In the data below, find the line that contains "Oferta dla szkół (66, 2176)" and the line that contains "activeshop.com.pl (95, 2542)". Copy both, plus every line between them, exactly.

[WORKING DATA — start]

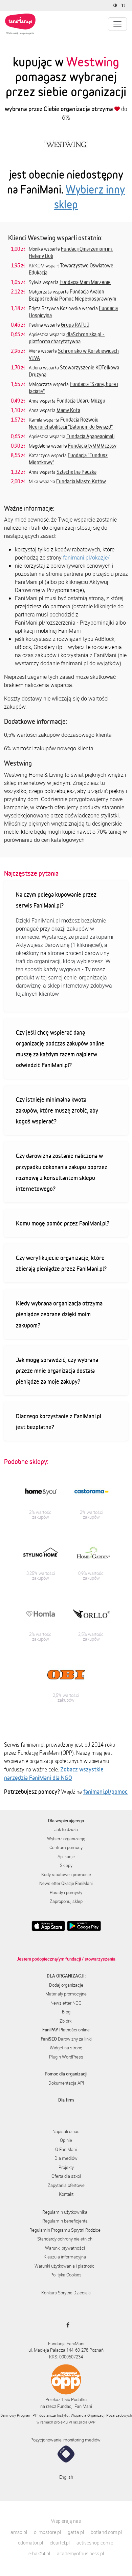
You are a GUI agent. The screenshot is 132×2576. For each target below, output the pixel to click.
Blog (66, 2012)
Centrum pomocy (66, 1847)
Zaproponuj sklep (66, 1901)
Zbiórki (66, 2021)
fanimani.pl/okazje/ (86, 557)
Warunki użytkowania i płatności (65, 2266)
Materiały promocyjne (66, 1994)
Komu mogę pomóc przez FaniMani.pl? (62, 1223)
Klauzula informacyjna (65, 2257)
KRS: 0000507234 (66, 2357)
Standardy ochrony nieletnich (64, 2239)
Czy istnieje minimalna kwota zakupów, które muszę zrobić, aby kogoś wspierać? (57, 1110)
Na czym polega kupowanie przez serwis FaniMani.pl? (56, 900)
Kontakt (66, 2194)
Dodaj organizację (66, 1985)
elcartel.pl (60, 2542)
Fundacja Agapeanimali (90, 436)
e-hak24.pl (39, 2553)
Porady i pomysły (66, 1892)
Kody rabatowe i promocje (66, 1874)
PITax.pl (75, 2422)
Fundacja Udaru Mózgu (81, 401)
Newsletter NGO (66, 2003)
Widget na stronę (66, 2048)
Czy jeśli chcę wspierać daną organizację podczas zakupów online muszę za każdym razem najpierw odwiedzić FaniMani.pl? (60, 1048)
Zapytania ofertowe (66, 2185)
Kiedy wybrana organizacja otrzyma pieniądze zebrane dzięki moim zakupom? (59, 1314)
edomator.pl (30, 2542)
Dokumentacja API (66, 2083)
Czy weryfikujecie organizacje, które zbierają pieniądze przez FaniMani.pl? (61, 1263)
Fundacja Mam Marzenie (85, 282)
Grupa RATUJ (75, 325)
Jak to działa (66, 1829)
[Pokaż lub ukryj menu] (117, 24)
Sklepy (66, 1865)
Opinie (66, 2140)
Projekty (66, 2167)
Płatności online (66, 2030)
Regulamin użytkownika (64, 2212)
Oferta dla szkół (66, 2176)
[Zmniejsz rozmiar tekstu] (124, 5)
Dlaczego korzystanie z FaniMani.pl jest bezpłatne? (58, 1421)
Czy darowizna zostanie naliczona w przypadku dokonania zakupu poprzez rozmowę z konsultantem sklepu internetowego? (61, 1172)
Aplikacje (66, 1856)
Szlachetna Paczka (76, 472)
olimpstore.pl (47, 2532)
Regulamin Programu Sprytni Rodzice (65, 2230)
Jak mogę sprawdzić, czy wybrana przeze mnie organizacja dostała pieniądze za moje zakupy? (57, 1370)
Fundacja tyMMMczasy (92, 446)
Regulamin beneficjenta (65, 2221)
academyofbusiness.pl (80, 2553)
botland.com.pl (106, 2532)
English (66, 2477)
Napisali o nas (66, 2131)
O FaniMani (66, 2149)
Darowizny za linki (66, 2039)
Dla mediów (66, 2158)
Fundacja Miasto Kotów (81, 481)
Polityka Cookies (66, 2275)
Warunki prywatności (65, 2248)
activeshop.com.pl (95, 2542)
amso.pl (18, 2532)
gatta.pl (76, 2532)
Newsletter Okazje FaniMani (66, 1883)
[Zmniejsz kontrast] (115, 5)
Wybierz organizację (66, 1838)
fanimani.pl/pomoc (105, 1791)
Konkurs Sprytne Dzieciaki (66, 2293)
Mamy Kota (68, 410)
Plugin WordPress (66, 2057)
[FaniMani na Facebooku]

[WORKING DATA — finish]

RESULT OF THIS EXERCISE:
Oferta dla szkół (66, 2176)
[Zmniejsz rozmiar tekstu] (124, 5)
Dlaczego korzystanie z FaniMani.pl jest bezpłatne? (58, 1421)
Czy darowizna zostanie naliczona w przypadku dokonania zakupu poprzez rozmowę z konsultantem sklepu internetowego? (61, 1172)
Aplikacje (66, 1856)
Szlachetna Paczka (76, 472)
olimpstore.pl (47, 2532)
Regulamin Programu Sprytni Rodzice (65, 2230)
Jak mogę sprawdzić, czy wybrana przeze mnie organizacja dostała pieniądze za moje zakupy? (57, 1370)
Fundacja tyMMMczasy (92, 446)
Regulamin beneficjenta (65, 2221)
academyofbusiness.pl (80, 2553)
botland.com.pl (106, 2532)
English (66, 2477)
Napisali o nas (66, 2131)
O FaniMani (66, 2149)
Darowizny za linki (66, 2039)
Dla mediów (66, 2158)
Fundacja Miasto Kotów (81, 481)
Polityka Cookies (66, 2275)
Warunki prywatności (65, 2248)
activeshop.com.pl (95, 2542)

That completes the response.